As Pride Month kicks in, we bring to you a five part-series on accelerating LGBTQ+ inclusion at the workplace. While the statistics above reveal the success of a significant segment of the global population in fostering and enabling LGBTQ+ inclusion, many leaders and employers are still lagging as they strive to put the pieces together and kickstart their LGBTQ+ inclusion journey.
Part One of the series taps into the essential cornerstones of going beyond numbers and policies, and enabling impactful, sustainable change in the organizational DNA through Awareness, Conversation and Action (ACA).
Programming for inclusion
As the CEI 2021 report highlights, employers have recognized that beyond the letter of a policy, additional programming and educational efforts are necessary to foster LGBTQ+ inclusion at the workplace. The aspect of programming is now gathering pace with leaders and diversity, equity and inclusion (DEI) advocates who aim to accelerate their efforts in this direction.

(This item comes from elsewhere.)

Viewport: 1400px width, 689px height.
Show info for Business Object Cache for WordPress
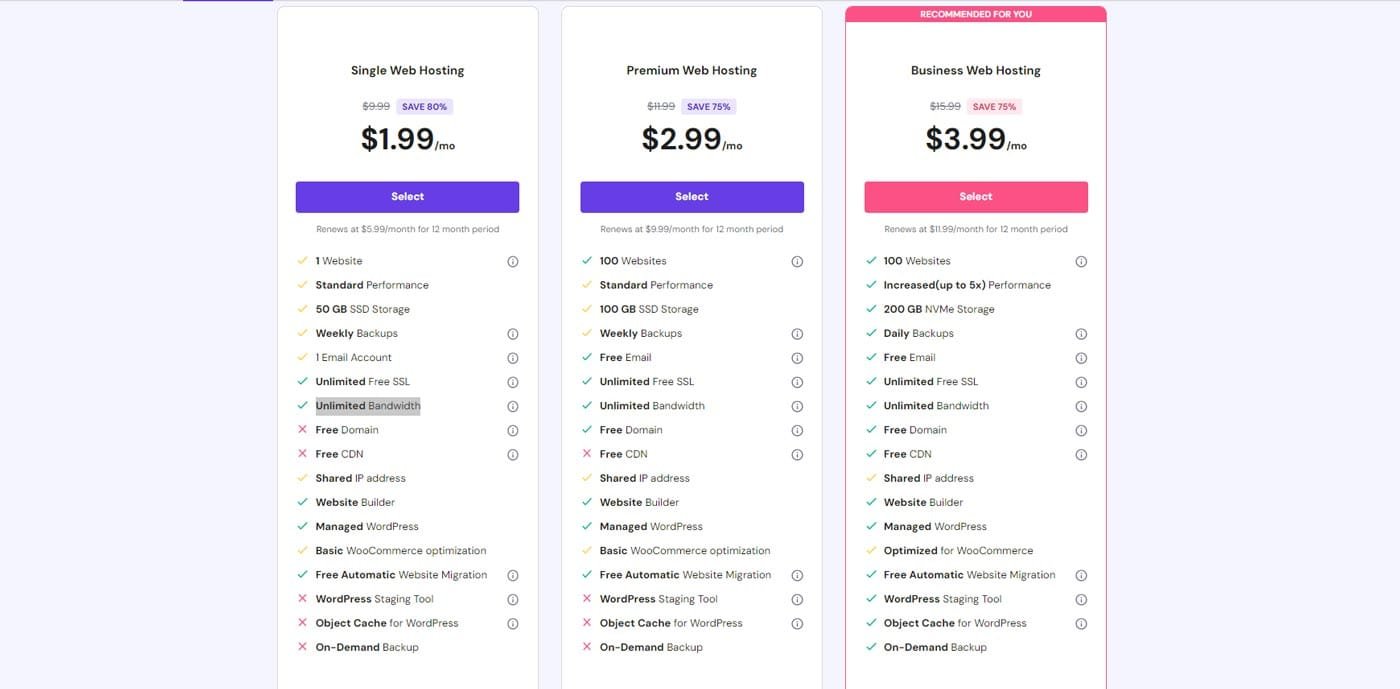(1081, 624)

The last year witnessed a dramatic shift from passive advocacy to active dialogue from leaders all across the globe in enhancing inclusivity.
Some of the most popular conversations have been around overcoming unconscious bias, bringing in psychological safety and enabling a sense of belonging for one and all.

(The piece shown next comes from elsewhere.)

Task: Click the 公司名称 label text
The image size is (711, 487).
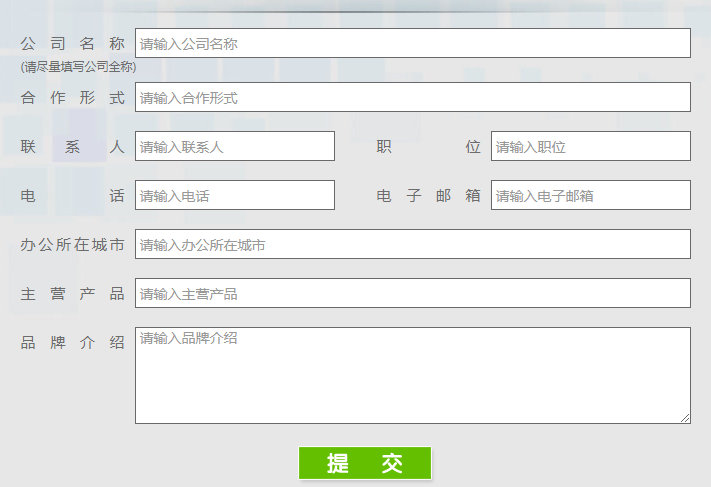Action: pyautogui.click(x=72, y=43)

This conscious shift to inclusion has helped highlight the three crucial pillars of sustainable LGBTQ+ inclusion:
While these three pillars are applicable to sustainable inclusion efforts across the breadth of diversity, the next few sections will dive deeper in these areas with the lens of LGBTQ+ inclusion at the workplace.

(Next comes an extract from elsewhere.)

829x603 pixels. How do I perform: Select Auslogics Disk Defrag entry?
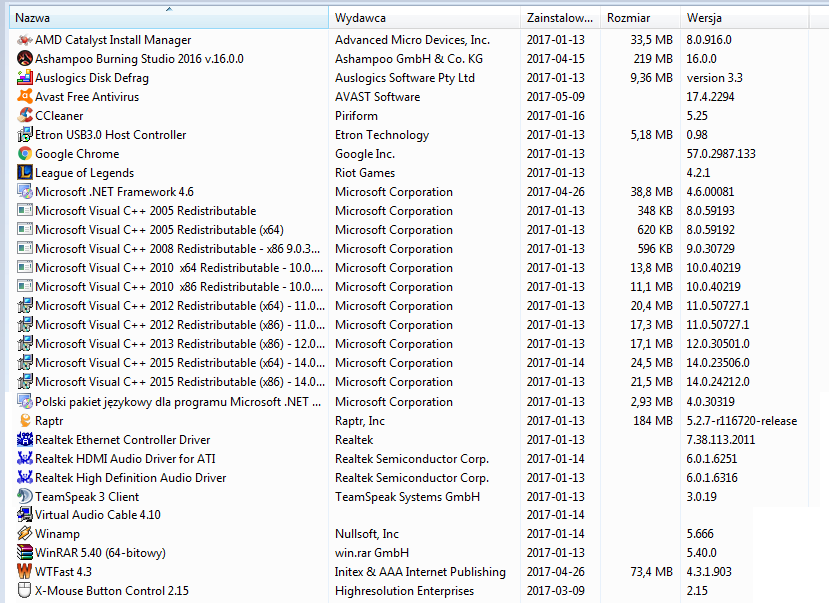click(x=91, y=78)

Enabling awareness - Of biases and ignorance
Paving the way for awareness is absolutely essential to foster inclusive interpersonal dynamics, while overcoming biases and stereotypes. For decades now, the workplace, in addition to society, has been discriminating against the LGBTQ+ community. However, recent years have shown a shift in both, access to opportunity and the culture of acceptance.
The more conscious and aware people are about what being LGBTQ+ is, the less likely they are to be a contributor to and facilitator of exclusion.
Often, the assumptions and judgements we make about the capabilities of people who we perceive to be “different”, are a function of unchecked opinions that are ingrained in us as we grow. The first and foremost step in the process of enabling inclusion is awareness.
Awareness of the disconnect of ideas from reality, awareness of whether the opinions you hold today are truly yours or inherited from another biased individual, and awareness of how those opinions impact people, their lives, their livelihood and their future.
“Even people deeply committed to diversity and consciously striving to do the right thing are sometimes subtly influenced by their backgrounds, their experiences and the way their brains work,” said Benjamin Reese, Jr., Vice President of Duke's Office for Institutional Equity and Chief Diversity Officer. “It's the work of a lifetime to counteract these biases.”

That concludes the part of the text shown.